[Entries taken from a collection]
__________

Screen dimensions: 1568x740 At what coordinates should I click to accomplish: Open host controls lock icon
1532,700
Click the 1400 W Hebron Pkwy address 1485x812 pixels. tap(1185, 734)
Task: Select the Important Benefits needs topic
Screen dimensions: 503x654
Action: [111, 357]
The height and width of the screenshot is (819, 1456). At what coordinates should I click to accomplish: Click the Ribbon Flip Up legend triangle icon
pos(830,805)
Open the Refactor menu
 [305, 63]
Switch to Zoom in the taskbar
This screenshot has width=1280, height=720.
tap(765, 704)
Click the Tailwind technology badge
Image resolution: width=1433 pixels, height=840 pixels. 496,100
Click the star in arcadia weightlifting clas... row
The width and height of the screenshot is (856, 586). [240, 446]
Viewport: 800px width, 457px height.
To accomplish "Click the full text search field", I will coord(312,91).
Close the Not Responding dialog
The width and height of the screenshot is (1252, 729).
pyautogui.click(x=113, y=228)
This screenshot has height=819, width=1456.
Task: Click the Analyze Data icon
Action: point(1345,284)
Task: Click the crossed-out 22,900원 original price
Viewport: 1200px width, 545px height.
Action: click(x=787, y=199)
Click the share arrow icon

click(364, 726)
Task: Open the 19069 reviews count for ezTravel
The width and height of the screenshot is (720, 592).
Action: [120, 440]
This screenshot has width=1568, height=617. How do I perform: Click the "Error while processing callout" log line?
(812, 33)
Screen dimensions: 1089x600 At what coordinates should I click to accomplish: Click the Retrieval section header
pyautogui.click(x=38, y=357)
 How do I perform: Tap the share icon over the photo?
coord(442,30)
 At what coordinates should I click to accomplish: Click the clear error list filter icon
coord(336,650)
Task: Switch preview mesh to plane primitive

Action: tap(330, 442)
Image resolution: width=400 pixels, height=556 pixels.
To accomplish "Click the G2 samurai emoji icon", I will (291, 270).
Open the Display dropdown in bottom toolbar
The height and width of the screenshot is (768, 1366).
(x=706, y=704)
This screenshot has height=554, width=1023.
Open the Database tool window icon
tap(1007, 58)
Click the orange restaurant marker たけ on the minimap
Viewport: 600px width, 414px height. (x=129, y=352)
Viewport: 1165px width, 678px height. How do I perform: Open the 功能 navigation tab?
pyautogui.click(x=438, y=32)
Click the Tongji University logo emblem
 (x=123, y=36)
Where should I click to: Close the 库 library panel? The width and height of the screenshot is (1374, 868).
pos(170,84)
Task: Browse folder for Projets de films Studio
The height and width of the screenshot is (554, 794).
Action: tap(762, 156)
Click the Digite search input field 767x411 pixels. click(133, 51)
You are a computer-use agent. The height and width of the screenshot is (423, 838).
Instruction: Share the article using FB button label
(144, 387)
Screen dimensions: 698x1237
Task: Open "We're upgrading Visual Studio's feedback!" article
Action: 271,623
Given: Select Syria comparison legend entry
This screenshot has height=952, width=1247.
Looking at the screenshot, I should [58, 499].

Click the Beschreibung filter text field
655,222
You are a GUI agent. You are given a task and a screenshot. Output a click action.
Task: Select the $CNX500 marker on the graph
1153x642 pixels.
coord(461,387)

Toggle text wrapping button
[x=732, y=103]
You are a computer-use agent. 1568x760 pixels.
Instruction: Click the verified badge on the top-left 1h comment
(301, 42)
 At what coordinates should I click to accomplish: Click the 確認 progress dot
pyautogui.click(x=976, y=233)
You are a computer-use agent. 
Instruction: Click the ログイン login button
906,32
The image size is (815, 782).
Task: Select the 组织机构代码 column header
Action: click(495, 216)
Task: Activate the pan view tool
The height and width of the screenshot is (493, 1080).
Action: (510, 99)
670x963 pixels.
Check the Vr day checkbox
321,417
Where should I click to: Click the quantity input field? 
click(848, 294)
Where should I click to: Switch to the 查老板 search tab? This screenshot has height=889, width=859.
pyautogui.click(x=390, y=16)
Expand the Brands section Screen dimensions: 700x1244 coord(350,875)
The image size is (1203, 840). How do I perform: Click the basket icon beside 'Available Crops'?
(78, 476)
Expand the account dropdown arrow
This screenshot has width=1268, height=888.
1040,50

__________

## [DIRECTIONS]
Copy the records word for word, starting at the line with "Given: Select Syria comparison legend entry" and continuing through the final line of the records.

## [RESULT OF THIS TASK]
Given: Select Syria comparison legend entry
This screenshot has height=952, width=1247.
Looking at the screenshot, I should [58, 499].

Click the Beschreibung filter text field
655,222
You are a GUI agent. You are given a task and a screenshot. Output a click action.
Task: Select the $CNX500 marker on the graph
1153x642 pixels.
coord(461,387)

Toggle text wrapping button
[x=732, y=103]
You are a computer-use agent. 1568x760 pixels.
Instruction: Click the verified badge on the top-left 1h comment
(301, 42)
 At what coordinates should I click to accomplish: Click the 確認 progress dot
pyautogui.click(x=976, y=233)
You are a computer-use agent. 
Instruction: Click the ログイン login button
906,32
The image size is (815, 782).
Task: Select the 组织机构代码 column header
Action: click(495, 216)
Task: Activate the pan view tool
The height and width of the screenshot is (493, 1080).
Action: (510, 99)
670x963 pixels.
Check the Vr day checkbox
321,417
Where should I click to: Click the quantity input field? 
click(848, 294)
Where should I click to: Switch to the 查老板 search tab? This screenshot has height=889, width=859.
pyautogui.click(x=390, y=16)
Expand the Brands section Screen dimensions: 700x1244 coord(350,875)
The image size is (1203, 840). How do I perform: Click the basket icon beside 'Available Crops'?
(78, 476)
Expand the account dropdown arrow
This screenshot has width=1268, height=888.
1040,50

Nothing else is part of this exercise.